One of only seven pioneering projects from across Europe to be selected as an exemplary initiative, and the only one from the UK, Woolf was representing Knowle West Media Centre in South Bristol where he has been an important part of the team delivering “Carbon Makeover” – a project tasked with reducing the Carbon Footprint of a South Bristol community which ranks in the worst 10% in the country for housing, health, educational attainment and employment; and where the carbon footprint of the neighbourhood was scored as one of the worst in the city.

Digital media has played an important role in developing the creative, educational and social potential of people within the locality and one of the things that Woolf and the Carbon Makeover team realised early on was to think less about a faceless issue like carbon reduction and more about responding to the real needs, values and motivations of the community (e.g. energy, health, nature, food, travel and waste). In this sense, what started as an environmental project has had wide-reaching social benefits too – initiating positive behavioural change alongside low carbon living.
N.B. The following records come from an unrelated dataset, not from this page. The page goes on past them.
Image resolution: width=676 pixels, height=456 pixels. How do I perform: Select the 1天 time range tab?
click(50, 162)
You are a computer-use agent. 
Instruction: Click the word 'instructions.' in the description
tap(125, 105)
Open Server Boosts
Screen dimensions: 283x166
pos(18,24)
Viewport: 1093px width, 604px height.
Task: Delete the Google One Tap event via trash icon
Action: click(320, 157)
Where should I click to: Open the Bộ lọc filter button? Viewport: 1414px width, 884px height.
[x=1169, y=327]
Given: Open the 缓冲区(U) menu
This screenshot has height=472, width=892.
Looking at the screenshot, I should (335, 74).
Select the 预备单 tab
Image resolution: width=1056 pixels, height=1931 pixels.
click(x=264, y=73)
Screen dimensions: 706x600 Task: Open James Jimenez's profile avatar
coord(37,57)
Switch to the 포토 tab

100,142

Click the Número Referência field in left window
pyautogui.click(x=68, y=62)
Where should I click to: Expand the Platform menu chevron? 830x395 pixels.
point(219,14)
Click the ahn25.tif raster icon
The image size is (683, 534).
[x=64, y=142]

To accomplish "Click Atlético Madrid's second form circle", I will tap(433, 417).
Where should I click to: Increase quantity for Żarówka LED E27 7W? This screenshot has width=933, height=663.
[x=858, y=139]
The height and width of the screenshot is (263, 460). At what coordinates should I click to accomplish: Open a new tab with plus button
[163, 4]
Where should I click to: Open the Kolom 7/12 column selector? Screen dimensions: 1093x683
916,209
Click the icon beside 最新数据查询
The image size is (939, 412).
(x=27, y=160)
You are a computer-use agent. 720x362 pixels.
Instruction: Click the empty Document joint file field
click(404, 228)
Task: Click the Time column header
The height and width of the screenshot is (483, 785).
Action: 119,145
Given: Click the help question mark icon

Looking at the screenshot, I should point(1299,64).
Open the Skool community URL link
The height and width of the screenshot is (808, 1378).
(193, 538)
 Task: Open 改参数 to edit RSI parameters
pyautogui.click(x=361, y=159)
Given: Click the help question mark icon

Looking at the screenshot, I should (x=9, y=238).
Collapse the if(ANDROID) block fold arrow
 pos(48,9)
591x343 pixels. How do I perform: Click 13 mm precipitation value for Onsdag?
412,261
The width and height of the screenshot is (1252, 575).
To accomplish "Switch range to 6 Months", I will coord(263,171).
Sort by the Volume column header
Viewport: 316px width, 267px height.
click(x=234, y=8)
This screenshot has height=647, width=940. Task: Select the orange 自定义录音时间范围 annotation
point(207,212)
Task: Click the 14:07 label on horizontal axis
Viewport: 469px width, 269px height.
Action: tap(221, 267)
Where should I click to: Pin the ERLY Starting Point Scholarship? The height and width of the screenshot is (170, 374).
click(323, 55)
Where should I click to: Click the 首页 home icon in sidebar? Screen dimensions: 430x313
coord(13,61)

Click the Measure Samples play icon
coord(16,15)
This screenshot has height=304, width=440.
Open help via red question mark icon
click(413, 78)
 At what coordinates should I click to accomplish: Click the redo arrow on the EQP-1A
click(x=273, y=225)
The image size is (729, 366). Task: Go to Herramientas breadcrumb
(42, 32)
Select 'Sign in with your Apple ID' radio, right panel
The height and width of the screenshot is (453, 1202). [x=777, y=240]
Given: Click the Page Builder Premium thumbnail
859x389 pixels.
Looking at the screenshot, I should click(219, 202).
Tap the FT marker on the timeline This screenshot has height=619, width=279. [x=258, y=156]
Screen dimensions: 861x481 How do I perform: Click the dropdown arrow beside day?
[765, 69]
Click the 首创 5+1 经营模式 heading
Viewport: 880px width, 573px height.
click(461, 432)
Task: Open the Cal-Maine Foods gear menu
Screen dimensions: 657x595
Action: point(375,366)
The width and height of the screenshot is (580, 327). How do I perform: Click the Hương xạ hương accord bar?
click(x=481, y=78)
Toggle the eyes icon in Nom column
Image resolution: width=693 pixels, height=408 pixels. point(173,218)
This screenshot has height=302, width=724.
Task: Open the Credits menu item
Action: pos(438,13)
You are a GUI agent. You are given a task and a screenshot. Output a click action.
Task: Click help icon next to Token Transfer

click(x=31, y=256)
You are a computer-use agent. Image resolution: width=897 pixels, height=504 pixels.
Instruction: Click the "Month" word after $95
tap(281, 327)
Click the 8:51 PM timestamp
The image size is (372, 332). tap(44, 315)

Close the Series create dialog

Woolf believes that digital media has been key to unlocking people’ potential and he is keen to bring lessons he has learned from the project in Bristol to Cornwall.

“In the last year,” said Woolf, “what I’ve really enjoyed is working with the community to up skill them in digital media, gain their trust and help improve their social/economic situation. To see previously unengaged individuals become engaged, and stay consistently engaged, has been life-changing for me. I aspire to deliver the same results across similar projects in Cornwall.”

Woolf’s role in Carbon Makeover has been to help communities make sense of digital technologies available to them and develop individual projects. All of these projects were created by and for the South Bristol community providing them with media and social skills – removing physical boundaries, raising literacy, self-esteem and confidence and allowing previously excluded people to have a voice.